We affirm the conviction.
At eight o’clock in the morning, Shannon Williams heard a loud
noise and saw Betty
Kenyon’s van driving through a split-rail fence and into a
neighbor’s yard. When Williams ran to
the van, he saw Kenyon’s eight-year-old son climbing from the
driver’s side of the van to the front
passenger seat side. Kenyon was sitting in the driver’s seat. In
response to Williams’s inquiry if she
was "okay," Kenyon said her son "handled [the
accident] pretty well" and "it’s better he learn to
wreck in my van than on the back of my Harley." Kenyon
began to move the van in reverse. When
Williams asked where she was going, Kenyon said she was going
home and would worry later
about the damaged fence.
Williams testified that one of the van’s tires was flat, that
the side mirror of the van "was
busted," that "bricks had been knocked up [in the
yard,] and the split-rail fence was busted."
Williams also testified that he saw an open 22-ounce beer bottle
between Kenyon’s legs but could
not see whether beer was in the bottle. He smelled alcohol on
Although the van’s tire was flat, Kenyon drove the van several
blocks to her residence. A
few minutes later, Kenyon returned on foot and attempted to
re-erect the fence. Williams testified
that Kenyon was holding an open beer bottle and "was
wobbling." Williams also testified that
Kenyon "reeked of beer" and "was slurring real
bad" while speaking to him. When Kenyon argued
with Williams and refused to leave his yard, Williams "used
the water hose to get her out of the yard
and soaked her down." He said "she was that drunk
[and] she wouldn’t leave."
Kenyon’s eight-year-old son testified that earlier in the
morning before the accident Kenyon
was driving the van and asked him if he wanted to drive. He
moved onto Kenyon’s lap and held the
steering wheel of the van. He wore a seat belt. In this
position, Kenyon’s son’s "toes were touching
[the gas pedal and the brake pedal] a little bit." Kenyon’s
hands were over his hands as he held the
steering wheel, and her feet were on the pedals. He testified
that Kenyon was drinking something
that "looked like coca-cola" while they were driving.
After driving in that manner for three blocks,
he turned the wheel "too hard" and "crashed into
a wooden fence."
After the crash, Kenyon told him to move to the passenger seat.
He testified that Kenyon
spoke with a person at the crash site and then she drove home,
where she told him to get into bed.
Later, he was taken to the hospital and examined because his
chest hit the steering wheel during the
crash. He testified that he was not hurt.

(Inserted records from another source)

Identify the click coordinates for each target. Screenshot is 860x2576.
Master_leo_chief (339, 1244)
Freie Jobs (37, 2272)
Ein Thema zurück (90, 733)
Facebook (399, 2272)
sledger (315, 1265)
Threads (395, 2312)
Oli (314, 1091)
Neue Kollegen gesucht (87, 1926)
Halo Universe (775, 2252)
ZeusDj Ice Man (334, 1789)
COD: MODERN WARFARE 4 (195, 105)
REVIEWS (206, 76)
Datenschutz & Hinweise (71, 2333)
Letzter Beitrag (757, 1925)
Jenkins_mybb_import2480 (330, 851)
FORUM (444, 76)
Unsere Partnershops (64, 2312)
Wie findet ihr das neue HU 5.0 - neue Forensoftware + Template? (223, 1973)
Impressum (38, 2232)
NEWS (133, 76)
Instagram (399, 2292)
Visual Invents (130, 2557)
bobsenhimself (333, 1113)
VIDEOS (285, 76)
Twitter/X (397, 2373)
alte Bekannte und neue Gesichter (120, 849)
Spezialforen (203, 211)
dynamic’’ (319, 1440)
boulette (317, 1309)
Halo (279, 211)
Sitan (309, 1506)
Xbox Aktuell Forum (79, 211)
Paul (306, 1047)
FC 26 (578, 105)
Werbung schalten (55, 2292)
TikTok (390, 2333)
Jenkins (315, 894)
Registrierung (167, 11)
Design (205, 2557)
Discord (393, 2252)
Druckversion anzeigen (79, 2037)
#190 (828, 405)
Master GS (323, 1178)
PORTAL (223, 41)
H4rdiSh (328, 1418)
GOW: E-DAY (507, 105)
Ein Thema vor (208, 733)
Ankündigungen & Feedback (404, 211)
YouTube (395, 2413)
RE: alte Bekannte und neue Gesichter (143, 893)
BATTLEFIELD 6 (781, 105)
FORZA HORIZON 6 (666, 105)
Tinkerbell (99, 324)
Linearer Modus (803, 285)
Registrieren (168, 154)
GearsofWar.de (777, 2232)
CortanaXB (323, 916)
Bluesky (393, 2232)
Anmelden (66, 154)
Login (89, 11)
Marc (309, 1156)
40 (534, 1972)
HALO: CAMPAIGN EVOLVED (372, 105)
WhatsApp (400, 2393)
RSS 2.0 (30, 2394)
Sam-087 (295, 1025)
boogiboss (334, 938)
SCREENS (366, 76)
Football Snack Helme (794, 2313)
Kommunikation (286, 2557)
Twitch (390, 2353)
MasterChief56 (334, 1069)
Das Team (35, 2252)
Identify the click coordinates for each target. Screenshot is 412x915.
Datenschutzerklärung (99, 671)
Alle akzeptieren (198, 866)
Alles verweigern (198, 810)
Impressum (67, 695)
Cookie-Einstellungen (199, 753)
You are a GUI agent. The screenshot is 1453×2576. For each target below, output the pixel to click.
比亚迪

Officer Scott Anderson went to Kenyon’s residence after the
accident and noted that the van
had damage on the front left corner and had a flat tire. Officer
Anderson testified that as Kenyon
approached the door of her residence she whispered twice to
someone in the house, "Tell them I’ve
been here all night." Officer Anderson testified Kenyon was
wet, "smelled a strong odor of
alcohol," and had "glassy" eyes. When questioned
by Officer Anderson, Kenyon told him her son
was sitting on her lap and driving the van when she lost control
of the van. Officer Anderson also
testified that Kenyon said she drank two beers before midnight.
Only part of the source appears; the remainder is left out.